I am not really even sure what your point is at this juncture, as you have missed the points that I was trying to make in the first posts.

Namely, that we need to put the socio-economic and cultural footings of the Earth into some some sort of shape for which we would not be embarrassed - This may make little to no difference to an ET who dropped by (should such ETs even be out there to drop by), but it will make all the difference in the world to us to be able to rapidly bring together a collective to help communicate with such a being.

I am not disagreeing with you about most of your points. Only that our sun would be sought as a resource to be used by these other intelligences. There may be some ETs who are competitive and antagonistic with other intelligences, and who will expand from their home making use of whatever they can in the process.

(Pardon me if I am not too clear right now. I have a fever from an infection in one of my legs)

Comment author: thomblake 06 January 2010 04:05:44PM 0 points [-]

I have a fever from an infection in one of my legs

OT: Skin infection? I get those. I almost died from the first one I got. Left leg doesn't work so well anymore. Be on your guard in the future since it will likely be more vulnerable to infection from now on.

Comment author: MatthewB 07 January 2010 04:12:39AM 0 points [-]

Thanks for the warning. I have been living with this for 11 years now, so I understand pretty well how vulnerable I am to infection. In another post somewhere, I may have mentioned that I am disabled because of damage to both legs from a motorcycle accident.

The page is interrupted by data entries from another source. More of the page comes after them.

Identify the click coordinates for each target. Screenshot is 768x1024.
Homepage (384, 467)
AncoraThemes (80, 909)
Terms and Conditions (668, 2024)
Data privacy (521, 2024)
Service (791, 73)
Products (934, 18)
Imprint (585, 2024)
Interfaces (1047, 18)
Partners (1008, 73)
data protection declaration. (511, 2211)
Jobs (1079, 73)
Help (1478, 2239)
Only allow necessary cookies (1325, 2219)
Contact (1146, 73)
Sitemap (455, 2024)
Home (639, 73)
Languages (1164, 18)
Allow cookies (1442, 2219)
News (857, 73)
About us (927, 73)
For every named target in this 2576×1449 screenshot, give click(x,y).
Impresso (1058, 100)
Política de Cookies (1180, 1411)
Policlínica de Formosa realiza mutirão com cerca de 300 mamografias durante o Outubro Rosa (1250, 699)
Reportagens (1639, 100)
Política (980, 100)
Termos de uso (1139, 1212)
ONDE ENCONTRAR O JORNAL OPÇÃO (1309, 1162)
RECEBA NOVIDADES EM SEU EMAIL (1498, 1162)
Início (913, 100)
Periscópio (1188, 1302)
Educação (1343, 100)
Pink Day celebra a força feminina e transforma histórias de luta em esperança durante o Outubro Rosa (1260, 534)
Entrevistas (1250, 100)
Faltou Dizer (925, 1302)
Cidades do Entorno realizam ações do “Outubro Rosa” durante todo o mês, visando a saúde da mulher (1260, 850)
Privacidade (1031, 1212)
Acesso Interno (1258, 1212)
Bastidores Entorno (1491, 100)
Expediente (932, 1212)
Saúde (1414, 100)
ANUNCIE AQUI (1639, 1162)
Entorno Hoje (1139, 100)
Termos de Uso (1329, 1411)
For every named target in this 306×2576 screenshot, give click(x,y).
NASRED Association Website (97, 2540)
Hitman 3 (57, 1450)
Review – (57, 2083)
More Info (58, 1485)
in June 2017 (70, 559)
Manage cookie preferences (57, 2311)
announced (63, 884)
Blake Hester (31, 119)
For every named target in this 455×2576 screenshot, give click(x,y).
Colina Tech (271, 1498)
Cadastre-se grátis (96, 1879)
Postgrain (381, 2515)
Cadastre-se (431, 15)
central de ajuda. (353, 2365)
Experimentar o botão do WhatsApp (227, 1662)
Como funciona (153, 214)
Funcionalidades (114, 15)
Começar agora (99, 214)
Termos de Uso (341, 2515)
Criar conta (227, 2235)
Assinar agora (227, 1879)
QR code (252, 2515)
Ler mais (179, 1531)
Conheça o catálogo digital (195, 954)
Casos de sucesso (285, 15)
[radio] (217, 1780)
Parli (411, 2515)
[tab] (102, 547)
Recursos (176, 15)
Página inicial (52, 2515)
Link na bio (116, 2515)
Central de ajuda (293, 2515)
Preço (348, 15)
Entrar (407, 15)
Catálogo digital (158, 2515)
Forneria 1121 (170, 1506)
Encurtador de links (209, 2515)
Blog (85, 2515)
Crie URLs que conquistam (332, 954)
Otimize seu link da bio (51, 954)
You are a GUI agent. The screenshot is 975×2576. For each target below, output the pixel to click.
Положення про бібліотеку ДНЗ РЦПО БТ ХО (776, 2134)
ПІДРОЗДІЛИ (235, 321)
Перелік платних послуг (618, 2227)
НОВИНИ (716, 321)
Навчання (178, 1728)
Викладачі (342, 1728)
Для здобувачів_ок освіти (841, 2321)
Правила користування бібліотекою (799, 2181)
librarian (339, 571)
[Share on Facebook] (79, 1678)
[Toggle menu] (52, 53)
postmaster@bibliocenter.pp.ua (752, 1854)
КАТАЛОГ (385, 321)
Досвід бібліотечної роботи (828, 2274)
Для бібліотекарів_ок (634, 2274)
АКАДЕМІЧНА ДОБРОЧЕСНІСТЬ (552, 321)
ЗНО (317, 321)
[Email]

Odds are likely that I may loose my left leg eventually if things continue the way they are now. It doesn't bother me as much as it used to do, and I hope that I will be able to keep my leg.

However, after seeing people like Amiee Mullins, or technologies such as some of the new Artificial/Bionic legs... I could probably be OK with a fake leg at this point in my life.

After all, if this Singularity business has anything to it, I will probably be getting rid of both of my legs anyway, to replace with cybernetic legs.

Comment author: Alicorn 05 January 2010 02:01:46PM 0 points [-]

Sucking up resources? Nobody else is using them. They're just being wasted;

I'd like to point out that even among the forms of intelligence that we have met, this is not a universally compelling argument. Consider that many people have a strong negative emotional reaction to the idea of putting garbage on the moon (assuming this could be made efficient). Now, objecting to this makes precious little sense. The moon is huge: even if we decide we want a colony there later, we're unlikely to coat its entire surface in waste and leave no room there. In fact, even putting enough trash there to be visible from Earth would take a while if we decided we wanted to avoid that for aesthetic reasons. It just weirds people out to use the moon as a landfill. Why should we expect that aliens wouldn't have analogous reasons to avoid "sucking up" resources that are doing less good by themselves?

Comment author: pdf23ds 06 January 2010 12:37:03AM 0 points [-]

It should be noted that right now humans are in a very unstable point in our evolution. Our scruples about garbage are almost certain to be eliminated if we continue to evolve under natural selection. Natural selection rewards the most efficient replicators, period.

Comment author: AdeleneDawner 06 January 2010 12:42:04AM 3 points [-]

Our scruples about garbage are almost certain to be eliminated if we continue to evolve under natural selection.

By what method? How will agreeing to do things with garbage that we currently prefer not to do help individual humans reproduce more successfully?

Comment author: AngryParsley 05 January 2010 03:57:06PM 1 point [-]

Sure, if all aliens had values like that, then maybe all of them would stay in their original solar systems. But if even one is different, it would quickly expand.

Comment author: MatthewB 04 January 2010 12:34:54PM -1 points [-]

Not a clue. One possibility could be that they do not need to take all of the matter and energy we're made of. Maybe they do not yet have that capability.

I'd rather spend my time worrying about other things. It isn't that I don't find the possibility of ET exciting. I just think that they energy needed to contemplate why questions is better of used for other things.